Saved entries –
══════════════════════════════

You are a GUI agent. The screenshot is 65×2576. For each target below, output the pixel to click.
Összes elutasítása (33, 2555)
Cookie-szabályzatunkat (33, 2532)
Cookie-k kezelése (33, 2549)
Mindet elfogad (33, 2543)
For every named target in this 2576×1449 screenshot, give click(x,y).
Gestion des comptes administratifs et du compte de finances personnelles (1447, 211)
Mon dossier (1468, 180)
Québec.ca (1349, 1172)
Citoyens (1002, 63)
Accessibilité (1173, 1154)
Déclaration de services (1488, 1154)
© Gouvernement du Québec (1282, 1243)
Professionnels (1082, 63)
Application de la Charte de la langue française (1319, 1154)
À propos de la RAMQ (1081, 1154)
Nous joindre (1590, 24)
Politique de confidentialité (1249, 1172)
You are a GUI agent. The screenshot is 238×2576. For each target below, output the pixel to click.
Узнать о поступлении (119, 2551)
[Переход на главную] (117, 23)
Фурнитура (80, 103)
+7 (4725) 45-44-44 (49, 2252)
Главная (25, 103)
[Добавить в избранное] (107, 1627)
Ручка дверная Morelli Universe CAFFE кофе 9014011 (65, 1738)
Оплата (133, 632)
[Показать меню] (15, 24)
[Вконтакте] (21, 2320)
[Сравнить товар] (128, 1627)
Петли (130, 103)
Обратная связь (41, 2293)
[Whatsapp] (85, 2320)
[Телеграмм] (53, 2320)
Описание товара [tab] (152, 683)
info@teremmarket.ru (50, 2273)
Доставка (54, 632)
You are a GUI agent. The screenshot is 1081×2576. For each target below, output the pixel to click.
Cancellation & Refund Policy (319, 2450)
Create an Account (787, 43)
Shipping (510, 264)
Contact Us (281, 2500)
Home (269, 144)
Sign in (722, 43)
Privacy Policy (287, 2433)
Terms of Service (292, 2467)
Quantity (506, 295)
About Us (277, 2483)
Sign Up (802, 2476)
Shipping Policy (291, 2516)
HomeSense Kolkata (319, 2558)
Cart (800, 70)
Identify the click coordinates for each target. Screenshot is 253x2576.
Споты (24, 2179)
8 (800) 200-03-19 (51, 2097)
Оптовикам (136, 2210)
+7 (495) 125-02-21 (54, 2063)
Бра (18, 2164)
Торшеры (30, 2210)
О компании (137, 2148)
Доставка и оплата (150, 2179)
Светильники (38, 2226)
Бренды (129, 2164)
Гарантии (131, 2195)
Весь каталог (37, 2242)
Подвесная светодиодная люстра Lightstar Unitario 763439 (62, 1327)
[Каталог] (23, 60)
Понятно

══════════════════════════════

Task details – Line by line, write out the records above exactly.

Answer to this problem –
You are a GUI agent. The screenshot is 65×2576. For each target below, output the pixel to click.
Összes elutasítása (33, 2555)
Cookie-szabályzatunkat (33, 2532)
Cookie-k kezelése (33, 2549)
Mindet elfogad (33, 2543)
For every named target in this 2576×1449 screenshot, give click(x,y).
Gestion des comptes administratifs et du compte de finances personnelles (1447, 211)
Mon dossier (1468, 180)
Québec.ca (1349, 1172)
Citoyens (1002, 63)
Accessibilité (1173, 1154)
Déclaration de services (1488, 1154)
© Gouvernement du Québec (1282, 1243)
Professionnels (1082, 63)
Application de la Charte de la langue française (1319, 1154)
À propos de la RAMQ (1081, 1154)
Nous joindre (1590, 24)
Politique de confidentialité (1249, 1172)
You are a GUI agent. The screenshot is 238×2576. For each target below, output the pixel to click.
Узнать о поступлении (119, 2551)
[Переход на главную] (117, 23)
Фурнитура (80, 103)
+7 (4725) 45-44-44 (49, 2252)
Главная (25, 103)
[Добавить в избранное] (107, 1627)
Ручка дверная Morelli Universe CAFFE кофе 9014011 (65, 1738)
Оплата (133, 632)
[Показать меню] (15, 24)
[Вконтакте] (21, 2320)
[Сравнить товар] (128, 1627)
Петли (130, 103)
Обратная связь (41, 2293)
[Whatsapp] (85, 2320)
[Телеграмм] (53, 2320)
Описание товара [tab] (152, 683)
info@teremmarket.ru (50, 2273)
Доставка (54, 632)
You are a GUI agent. The screenshot is 1081×2576. For each target below, output the pixel to click.
Cancellation & Refund Policy (319, 2450)
Create an Account (787, 43)
Shipping (510, 264)
Contact Us (281, 2500)
Home (269, 144)
Sign in (722, 43)
Privacy Policy (287, 2433)
Terms of Service (292, 2467)
Quantity (506, 295)
About Us (277, 2483)
Sign Up (802, 2476)
Shipping Policy (291, 2516)
HomeSense Kolkata (319, 2558)
Cart (800, 70)
Identify the click coordinates for each target. Screenshot is 253x2576.
Споты (24, 2179)
8 (800) 200-03-19 (51, 2097)
Оптовикам (136, 2210)
+7 (495) 125-02-21 (54, 2063)
Бра (18, 2164)
Торшеры (30, 2210)
О компании (137, 2148)
Доставка и оплата (150, 2179)
Светильники (38, 2226)
Бренды (129, 2164)
Гарантии (131, 2195)
Весь каталог (37, 2242)
Подвесная светодиодная люстра Lightstar Unitario 763439 (62, 1327)
[Каталог] (23, 60)
Понятно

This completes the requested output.